[To do] From the data underneath, reproduce exactly the stretch that begins at the line with "FAQ (21, 1578)" and ends after the line with "Preguntas frecuentes (1437, 1179)".

[Data]

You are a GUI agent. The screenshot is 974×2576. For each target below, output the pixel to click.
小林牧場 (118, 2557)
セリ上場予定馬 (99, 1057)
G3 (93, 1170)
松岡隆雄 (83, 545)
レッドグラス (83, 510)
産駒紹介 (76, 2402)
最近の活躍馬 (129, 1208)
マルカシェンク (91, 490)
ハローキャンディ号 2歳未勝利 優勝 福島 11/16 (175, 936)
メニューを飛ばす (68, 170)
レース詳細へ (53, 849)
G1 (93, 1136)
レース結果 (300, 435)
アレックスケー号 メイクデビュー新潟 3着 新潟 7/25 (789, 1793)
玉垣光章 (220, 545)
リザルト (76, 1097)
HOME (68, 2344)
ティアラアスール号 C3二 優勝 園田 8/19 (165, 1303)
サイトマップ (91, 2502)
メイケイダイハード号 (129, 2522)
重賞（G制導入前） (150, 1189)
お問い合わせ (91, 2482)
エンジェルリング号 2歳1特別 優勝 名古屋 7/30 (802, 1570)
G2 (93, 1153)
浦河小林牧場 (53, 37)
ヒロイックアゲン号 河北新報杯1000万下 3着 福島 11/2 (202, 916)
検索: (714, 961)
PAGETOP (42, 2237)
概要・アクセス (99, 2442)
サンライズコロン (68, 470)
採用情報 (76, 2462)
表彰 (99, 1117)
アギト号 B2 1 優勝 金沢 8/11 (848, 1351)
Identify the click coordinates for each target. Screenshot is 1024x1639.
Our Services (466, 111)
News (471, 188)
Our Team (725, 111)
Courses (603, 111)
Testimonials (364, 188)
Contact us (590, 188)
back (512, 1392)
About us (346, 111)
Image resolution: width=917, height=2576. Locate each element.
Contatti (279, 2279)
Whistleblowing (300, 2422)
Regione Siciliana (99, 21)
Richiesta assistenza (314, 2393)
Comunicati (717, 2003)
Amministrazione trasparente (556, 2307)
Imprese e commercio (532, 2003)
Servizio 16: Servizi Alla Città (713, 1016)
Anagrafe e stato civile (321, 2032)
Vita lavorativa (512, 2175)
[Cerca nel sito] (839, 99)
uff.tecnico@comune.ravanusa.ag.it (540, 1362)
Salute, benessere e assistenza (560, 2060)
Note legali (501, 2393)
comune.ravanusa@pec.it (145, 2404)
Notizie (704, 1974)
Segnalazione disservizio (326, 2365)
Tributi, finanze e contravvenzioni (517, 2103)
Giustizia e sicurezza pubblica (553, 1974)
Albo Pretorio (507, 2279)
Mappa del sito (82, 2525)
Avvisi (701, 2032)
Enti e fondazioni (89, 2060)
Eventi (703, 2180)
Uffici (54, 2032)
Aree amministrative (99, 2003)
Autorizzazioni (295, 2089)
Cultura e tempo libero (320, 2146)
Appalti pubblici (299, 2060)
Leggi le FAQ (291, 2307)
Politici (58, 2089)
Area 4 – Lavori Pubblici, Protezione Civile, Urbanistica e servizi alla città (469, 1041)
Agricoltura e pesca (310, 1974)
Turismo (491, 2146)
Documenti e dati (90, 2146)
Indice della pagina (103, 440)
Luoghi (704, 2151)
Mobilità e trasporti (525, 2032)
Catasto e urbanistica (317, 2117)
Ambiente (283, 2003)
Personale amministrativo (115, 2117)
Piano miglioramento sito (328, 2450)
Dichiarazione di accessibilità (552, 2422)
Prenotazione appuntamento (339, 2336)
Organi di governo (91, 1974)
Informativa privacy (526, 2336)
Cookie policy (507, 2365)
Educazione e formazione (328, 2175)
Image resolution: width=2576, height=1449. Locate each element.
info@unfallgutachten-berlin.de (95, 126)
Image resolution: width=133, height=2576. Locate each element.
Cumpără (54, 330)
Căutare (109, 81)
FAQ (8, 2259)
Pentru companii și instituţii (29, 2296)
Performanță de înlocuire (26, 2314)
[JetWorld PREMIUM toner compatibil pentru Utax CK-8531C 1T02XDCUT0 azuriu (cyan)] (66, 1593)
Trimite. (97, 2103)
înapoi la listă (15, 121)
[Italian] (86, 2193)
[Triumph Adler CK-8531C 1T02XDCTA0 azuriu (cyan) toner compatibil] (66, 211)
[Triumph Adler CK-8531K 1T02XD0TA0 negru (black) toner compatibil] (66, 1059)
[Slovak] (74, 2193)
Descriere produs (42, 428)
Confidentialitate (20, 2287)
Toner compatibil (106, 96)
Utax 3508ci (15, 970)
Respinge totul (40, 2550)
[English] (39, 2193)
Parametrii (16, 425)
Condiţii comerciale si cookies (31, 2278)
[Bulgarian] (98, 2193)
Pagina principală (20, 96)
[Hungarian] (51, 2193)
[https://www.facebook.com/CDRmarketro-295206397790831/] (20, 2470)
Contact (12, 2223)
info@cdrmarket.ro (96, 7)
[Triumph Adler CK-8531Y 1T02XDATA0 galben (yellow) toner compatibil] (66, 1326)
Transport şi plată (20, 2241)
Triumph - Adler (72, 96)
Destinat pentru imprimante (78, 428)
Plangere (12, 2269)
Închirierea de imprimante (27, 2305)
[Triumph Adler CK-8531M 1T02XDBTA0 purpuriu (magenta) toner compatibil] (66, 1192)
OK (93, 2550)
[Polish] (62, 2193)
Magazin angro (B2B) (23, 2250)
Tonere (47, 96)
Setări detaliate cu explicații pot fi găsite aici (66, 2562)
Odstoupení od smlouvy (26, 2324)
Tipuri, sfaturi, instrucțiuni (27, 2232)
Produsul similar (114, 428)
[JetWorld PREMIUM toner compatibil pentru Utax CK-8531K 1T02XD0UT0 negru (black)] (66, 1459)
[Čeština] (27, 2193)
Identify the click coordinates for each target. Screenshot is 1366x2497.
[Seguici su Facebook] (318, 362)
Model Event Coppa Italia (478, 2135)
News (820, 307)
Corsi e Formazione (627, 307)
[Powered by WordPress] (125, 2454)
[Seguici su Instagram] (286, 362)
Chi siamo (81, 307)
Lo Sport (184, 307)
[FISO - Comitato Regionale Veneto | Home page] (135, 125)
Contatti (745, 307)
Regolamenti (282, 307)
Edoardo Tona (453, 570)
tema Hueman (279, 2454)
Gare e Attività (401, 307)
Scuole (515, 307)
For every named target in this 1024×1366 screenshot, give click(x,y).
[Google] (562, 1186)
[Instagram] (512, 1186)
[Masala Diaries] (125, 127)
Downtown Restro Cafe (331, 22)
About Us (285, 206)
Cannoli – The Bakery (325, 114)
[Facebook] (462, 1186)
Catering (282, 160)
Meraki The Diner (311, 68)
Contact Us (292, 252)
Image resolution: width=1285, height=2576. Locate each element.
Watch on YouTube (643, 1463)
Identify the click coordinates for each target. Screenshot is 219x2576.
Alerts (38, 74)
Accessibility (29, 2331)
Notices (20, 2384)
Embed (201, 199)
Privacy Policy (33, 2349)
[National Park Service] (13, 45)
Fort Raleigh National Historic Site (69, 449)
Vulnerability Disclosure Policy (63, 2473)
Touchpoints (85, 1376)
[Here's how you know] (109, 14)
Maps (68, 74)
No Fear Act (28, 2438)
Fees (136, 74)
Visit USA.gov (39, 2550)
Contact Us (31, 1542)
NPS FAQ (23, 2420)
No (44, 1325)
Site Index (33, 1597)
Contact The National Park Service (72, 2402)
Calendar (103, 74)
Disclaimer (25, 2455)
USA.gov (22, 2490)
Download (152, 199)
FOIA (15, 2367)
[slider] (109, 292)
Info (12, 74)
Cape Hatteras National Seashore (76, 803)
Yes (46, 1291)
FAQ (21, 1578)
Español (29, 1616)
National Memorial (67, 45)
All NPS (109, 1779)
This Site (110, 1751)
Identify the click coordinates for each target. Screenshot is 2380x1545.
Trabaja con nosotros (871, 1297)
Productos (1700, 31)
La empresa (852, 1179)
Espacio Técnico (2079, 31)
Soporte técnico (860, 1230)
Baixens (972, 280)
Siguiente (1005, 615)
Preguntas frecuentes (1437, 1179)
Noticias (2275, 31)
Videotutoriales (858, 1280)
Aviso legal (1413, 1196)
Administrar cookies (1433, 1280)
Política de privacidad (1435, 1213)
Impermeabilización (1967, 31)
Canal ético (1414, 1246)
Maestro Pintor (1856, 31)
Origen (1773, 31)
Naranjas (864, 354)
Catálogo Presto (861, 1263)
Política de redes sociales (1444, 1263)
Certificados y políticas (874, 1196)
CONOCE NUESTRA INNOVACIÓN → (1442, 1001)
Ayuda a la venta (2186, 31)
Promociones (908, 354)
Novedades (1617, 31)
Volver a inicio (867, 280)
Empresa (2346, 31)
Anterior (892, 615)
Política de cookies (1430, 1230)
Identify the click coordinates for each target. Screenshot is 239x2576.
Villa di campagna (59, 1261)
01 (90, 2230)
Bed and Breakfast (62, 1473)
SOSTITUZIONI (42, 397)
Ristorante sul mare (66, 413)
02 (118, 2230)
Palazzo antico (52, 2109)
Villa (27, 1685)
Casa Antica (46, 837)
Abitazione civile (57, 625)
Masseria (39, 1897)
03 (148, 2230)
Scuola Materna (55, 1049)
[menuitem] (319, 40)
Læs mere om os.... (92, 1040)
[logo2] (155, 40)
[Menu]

[Solution for this exercise]
FAQ (21, 1578)
Español (29, 1616)
National Memorial (67, 45)
All NPS (109, 1779)
This Site (110, 1751)
Identify the click coordinates for each target. Screenshot is 2380x1545.
Trabaja con nosotros (871, 1297)
Productos (1700, 31)
La empresa (852, 1179)
Espacio Técnico (2079, 31)
Soporte técnico (860, 1230)
Baixens (972, 280)
Siguiente (1005, 615)
Preguntas frecuentes (1437, 1179)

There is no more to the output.